Izzy and I arrived right on time the following day; the receptionist escorted us into the conference room where Hutch was waiting. A stack of photocopies sat in front of each of our places, along with a bottle of spring water. A tray of donuts, each neatly sliced in half, sat in the center of the table. Hutch didn't usually provide refreshments. Perhaps he was laying in supplies for a marathon.

‘Please sit down, ladies.' He paused, then added, ‘Coffee?'

‘If it's no trouble,' I said, reaching for a cruller.

Hutch nodded in the direction of the credenza where a Keurig coffee machine sat in splendid isolation, surrounded by a selection of individual K-cups. ‘My new toy. Help yourself. The French roast is particularly good, but there's decaf as well.'

‘None for me, thanks.' Izzy selected a half moon of cinnamon, and had taken a nibble when Hutch tapped a set of printouts of photos that I knew had come from Naddie's cell phone.

‘First of all, Letizia Rossi's scrapbook. Has it been found?'

Izzy shook her head sadly.

‘Pity. Well, then, let me say how valuable these photographs have been.

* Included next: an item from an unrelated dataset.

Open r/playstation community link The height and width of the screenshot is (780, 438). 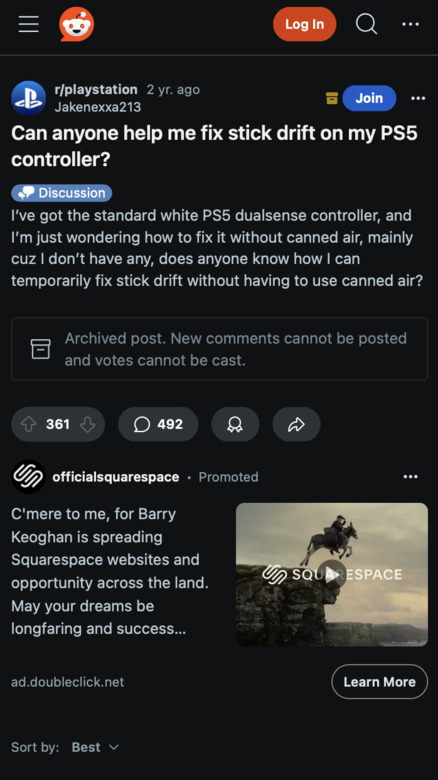[96, 90]
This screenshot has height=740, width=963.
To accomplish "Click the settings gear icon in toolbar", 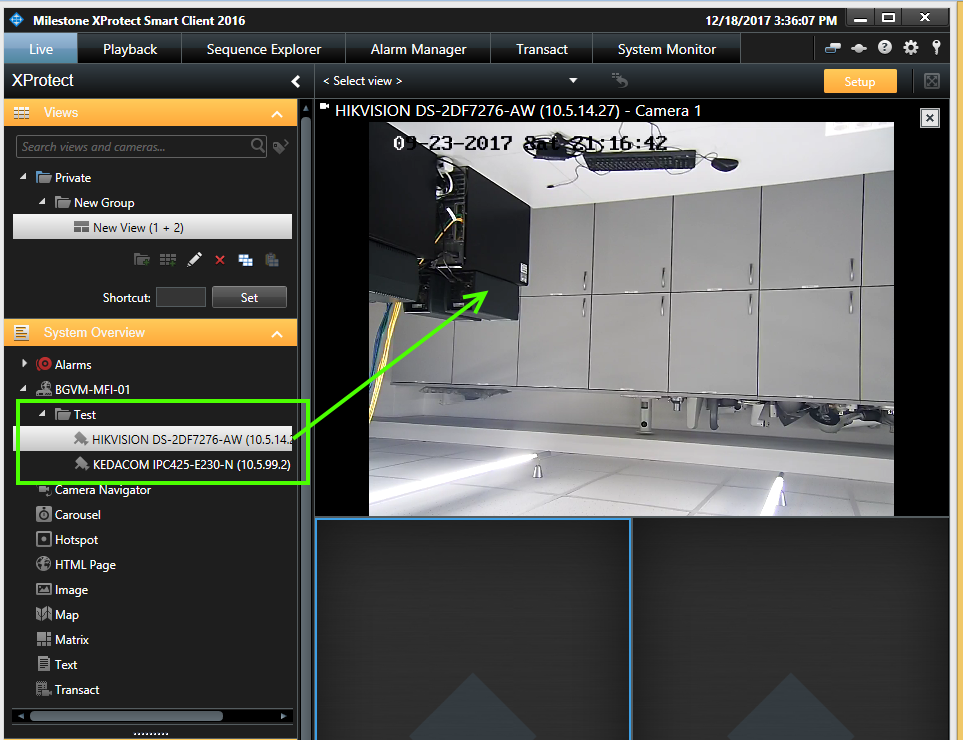I will 909,47.
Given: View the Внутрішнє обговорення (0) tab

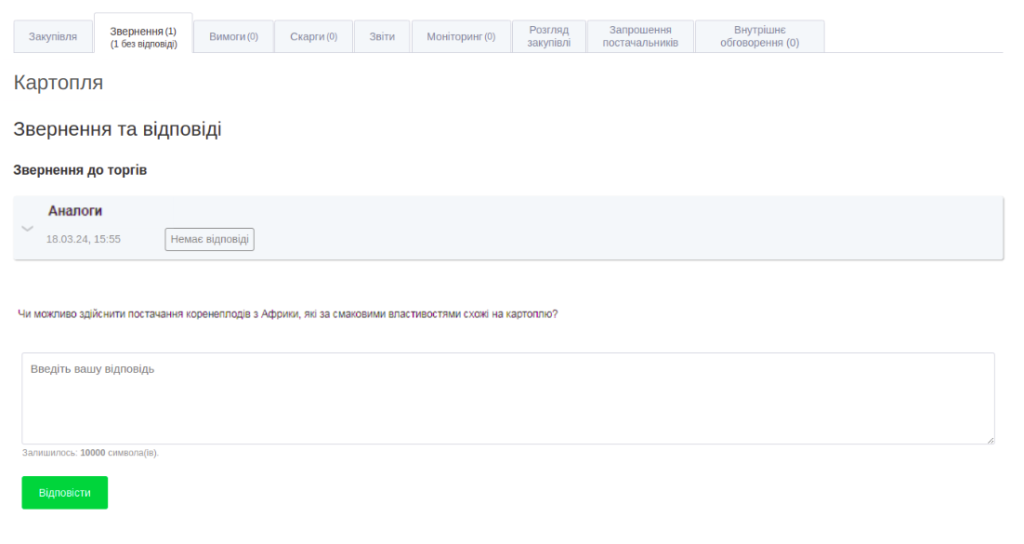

I had an expert enlarge and crop them, so we have records of at least fourteen of your family's paintings. Over the past several days I've spent a good deal of time with the director of the Baltimore Art Gallery and her staff, who have, in my opinion, been fully cooperative.

‘Naturally,' he continued, ‘they claimed to be totally surprised that
Ragazzo con Cane
might have been stolen during the war. They tell me that it, along with a couple of other smaller works, were donated to the gallery in 2011 and 2012 by Benjamin Pfaff, a prominent Baltimore philanthropist.'

Izzy sat up straight in her chair. ‘There's more than one?'

‘Let's take it a step at a time, Mrs Milanesi. Why don't we refer to the packet in front of you?'

I sat down with my coffee. The documentation had been put together as carefully as a PowerPoint presentation. Hutch walked us through the printout, page by page. Each page was like a thread, drawing us inexorably into the next, gradually stepping back in time. I picked up the document and fanned the pages, eager to skip ahead to see where they led, but Hutch gave me the evil eye, so I decided to go with the flow.